Starting at the first line, copy the data below through to the end, exactly.

=== Data records ===
* * * * *

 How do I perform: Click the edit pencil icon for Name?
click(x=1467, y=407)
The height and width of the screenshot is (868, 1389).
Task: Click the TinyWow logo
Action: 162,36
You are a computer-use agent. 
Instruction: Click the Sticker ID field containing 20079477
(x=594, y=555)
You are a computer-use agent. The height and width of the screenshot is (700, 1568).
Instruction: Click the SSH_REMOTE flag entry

* * * * *

=== Answer box ===
 How do I perform: Click the edit pencil icon for Name?
click(x=1467, y=407)
The height and width of the screenshot is (868, 1389).
Task: Click the TinyWow logo
Action: 162,36
You are a computer-use agent. 
Instruction: Click the Sticker ID field containing 20079477
(x=594, y=555)
You are a computer-use agent. The height and width of the screenshot is (700, 1568).
Instruction: Click the SSH_REMOTE flag entry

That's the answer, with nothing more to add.